At any rate, it’s the decomposition of the dead marsh grass that creates pluff mud. The soil that marsh grass grows in is muddy and full of peat, which is made of all that decomposing plant matter. Because it’s waterlogged, peat is very spongy and soft. And because it’s made mostly of decaying organic matter and spends a great deal of time under water, it has very little oxygen in it. That lovely scientific process creates the distinctive sweet and acrid aroma that some describe as a rotten egg smell but Lowcountry folks describe as the smell of home.

Enough science.

The best word to describe pluff mud is probably “gooey”. It’s a slick, mucky substance that dries hard on your shoes, stains your clothes, and has led to more than one slip and fall into the water. (Watch those oysters. You know – the ones that grow in the mud.)

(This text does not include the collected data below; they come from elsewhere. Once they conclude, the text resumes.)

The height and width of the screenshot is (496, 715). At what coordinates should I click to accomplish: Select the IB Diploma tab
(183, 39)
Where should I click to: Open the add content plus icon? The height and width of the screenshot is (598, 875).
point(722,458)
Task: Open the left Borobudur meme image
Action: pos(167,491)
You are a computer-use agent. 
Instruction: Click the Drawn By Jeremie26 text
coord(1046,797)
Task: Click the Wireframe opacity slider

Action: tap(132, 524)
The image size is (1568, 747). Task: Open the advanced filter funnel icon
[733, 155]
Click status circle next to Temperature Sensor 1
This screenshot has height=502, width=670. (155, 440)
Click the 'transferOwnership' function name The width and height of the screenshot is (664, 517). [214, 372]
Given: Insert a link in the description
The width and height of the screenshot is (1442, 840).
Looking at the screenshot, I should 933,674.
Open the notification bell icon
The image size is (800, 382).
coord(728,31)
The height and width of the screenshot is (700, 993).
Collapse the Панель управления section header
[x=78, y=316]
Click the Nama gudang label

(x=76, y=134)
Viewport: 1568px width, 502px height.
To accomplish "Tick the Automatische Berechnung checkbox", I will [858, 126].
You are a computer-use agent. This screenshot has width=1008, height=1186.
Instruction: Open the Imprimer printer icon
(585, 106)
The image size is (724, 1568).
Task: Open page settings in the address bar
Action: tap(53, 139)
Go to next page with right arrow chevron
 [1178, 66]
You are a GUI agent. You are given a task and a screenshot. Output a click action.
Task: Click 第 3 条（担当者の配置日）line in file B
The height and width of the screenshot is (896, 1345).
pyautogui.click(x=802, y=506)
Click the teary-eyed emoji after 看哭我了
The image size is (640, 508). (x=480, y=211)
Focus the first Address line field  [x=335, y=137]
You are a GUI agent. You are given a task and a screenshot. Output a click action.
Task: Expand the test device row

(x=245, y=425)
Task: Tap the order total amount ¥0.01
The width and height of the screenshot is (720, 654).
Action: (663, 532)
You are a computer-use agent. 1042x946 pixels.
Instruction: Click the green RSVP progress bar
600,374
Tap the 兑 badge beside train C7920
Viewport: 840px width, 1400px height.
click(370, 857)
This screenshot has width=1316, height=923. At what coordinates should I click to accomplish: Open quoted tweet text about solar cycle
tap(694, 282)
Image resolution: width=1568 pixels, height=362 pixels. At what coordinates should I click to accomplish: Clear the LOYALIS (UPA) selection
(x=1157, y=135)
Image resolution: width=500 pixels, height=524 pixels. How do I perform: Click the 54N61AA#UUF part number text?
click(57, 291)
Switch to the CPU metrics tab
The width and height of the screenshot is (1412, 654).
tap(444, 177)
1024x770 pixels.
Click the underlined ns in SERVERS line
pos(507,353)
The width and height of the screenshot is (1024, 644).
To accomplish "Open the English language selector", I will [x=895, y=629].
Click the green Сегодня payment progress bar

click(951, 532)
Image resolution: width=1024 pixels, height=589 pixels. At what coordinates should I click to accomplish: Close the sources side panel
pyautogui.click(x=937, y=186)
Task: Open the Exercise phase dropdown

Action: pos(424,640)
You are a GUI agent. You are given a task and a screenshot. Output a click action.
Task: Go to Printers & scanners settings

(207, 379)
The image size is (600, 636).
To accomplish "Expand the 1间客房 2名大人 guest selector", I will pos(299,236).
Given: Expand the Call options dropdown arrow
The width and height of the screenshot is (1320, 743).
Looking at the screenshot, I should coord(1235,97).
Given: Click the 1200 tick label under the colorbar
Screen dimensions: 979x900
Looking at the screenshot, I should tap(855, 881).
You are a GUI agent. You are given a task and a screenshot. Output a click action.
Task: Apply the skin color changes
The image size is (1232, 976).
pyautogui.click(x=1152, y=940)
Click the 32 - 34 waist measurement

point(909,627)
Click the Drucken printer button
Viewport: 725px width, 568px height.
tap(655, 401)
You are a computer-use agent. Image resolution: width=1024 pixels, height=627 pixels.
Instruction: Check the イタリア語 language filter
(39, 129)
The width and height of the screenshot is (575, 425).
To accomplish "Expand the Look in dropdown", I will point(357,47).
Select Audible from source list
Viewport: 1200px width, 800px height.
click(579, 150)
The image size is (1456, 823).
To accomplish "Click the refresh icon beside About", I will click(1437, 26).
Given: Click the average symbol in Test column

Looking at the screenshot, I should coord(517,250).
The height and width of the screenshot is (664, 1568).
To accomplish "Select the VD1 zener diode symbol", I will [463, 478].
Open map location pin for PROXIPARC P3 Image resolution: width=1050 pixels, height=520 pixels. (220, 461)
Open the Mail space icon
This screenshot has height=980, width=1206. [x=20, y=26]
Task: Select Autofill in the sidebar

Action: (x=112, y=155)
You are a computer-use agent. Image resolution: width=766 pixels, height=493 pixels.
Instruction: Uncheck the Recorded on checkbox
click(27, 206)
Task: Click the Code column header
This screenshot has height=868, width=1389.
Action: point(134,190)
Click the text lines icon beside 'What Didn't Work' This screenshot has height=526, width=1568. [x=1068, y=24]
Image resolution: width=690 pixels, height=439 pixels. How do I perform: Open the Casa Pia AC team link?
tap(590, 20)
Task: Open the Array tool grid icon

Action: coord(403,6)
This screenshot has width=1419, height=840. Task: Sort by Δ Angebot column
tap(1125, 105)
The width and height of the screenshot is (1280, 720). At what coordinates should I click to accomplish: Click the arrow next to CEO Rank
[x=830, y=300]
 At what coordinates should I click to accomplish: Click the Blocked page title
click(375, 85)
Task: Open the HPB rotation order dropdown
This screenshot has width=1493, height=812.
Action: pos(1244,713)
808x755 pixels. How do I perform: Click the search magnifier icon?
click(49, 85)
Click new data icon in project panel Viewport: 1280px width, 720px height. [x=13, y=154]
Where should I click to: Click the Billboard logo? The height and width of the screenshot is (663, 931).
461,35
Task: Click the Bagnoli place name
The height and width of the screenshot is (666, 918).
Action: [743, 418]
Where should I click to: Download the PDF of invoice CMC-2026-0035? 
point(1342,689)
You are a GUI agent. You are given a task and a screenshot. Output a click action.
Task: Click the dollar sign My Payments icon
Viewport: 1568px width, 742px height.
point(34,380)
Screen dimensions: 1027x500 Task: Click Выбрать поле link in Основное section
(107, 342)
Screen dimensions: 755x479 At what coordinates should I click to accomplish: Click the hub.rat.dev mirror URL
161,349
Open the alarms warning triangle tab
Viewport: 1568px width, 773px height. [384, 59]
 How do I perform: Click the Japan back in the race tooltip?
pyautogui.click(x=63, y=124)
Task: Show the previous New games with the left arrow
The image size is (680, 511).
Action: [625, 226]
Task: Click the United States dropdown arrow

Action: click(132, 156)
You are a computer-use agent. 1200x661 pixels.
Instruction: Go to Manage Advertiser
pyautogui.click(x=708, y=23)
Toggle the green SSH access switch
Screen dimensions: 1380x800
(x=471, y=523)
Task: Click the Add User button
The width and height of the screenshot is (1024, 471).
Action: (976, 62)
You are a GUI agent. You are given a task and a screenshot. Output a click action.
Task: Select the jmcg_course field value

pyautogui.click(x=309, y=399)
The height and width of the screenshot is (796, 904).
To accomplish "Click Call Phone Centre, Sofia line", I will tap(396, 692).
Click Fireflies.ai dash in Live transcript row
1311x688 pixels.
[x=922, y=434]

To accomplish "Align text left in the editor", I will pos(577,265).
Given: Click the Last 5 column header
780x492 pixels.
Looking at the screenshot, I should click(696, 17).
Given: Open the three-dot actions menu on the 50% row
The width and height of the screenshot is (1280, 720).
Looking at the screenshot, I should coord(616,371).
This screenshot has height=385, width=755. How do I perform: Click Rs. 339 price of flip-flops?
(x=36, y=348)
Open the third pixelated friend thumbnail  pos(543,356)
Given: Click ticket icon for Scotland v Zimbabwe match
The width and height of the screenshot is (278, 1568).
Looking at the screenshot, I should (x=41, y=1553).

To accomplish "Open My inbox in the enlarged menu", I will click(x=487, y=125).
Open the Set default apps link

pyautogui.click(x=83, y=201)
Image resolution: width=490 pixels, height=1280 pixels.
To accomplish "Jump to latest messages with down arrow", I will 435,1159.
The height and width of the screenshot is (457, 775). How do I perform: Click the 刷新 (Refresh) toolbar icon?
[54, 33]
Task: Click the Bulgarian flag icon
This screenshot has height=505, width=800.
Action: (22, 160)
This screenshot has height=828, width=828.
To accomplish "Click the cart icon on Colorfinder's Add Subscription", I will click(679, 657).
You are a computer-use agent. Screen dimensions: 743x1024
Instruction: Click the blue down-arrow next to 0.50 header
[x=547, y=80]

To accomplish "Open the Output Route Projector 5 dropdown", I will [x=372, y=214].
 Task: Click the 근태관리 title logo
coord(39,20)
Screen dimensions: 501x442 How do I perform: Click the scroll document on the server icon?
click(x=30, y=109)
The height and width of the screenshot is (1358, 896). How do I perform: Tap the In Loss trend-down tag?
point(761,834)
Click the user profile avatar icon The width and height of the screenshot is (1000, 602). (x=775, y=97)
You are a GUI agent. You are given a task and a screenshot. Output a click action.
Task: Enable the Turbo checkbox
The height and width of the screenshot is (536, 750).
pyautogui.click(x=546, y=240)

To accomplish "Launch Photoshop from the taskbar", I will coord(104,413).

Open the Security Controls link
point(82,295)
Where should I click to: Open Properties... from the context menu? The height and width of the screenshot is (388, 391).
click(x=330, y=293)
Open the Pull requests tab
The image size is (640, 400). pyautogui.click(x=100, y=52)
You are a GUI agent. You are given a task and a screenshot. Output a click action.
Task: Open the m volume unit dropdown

If you’re heading out in the john boat for a little ride on the creek, it’s best to sacrifice a pair of old tennis shoes to be your mud mucking shoes because once you step in pluff mud it’s never coming off your shoes. And speaking of shoes, I sure wish I had a nickel for all the shoes that people have lost when they stepped in pluff mud, sank in up to their knees, and lost a shoe trying to get out. Trust me – I’ve lost my share.

Some people have gotten very creative with pluff mud. There are products out there ranging from t-shirts that are screened and dyed using pluff mud, products to make you look younger, and beer. As a disclaimer, I’m pretty sure the beer doesn’t actually contain pluff mud, but I’m open to new ideas.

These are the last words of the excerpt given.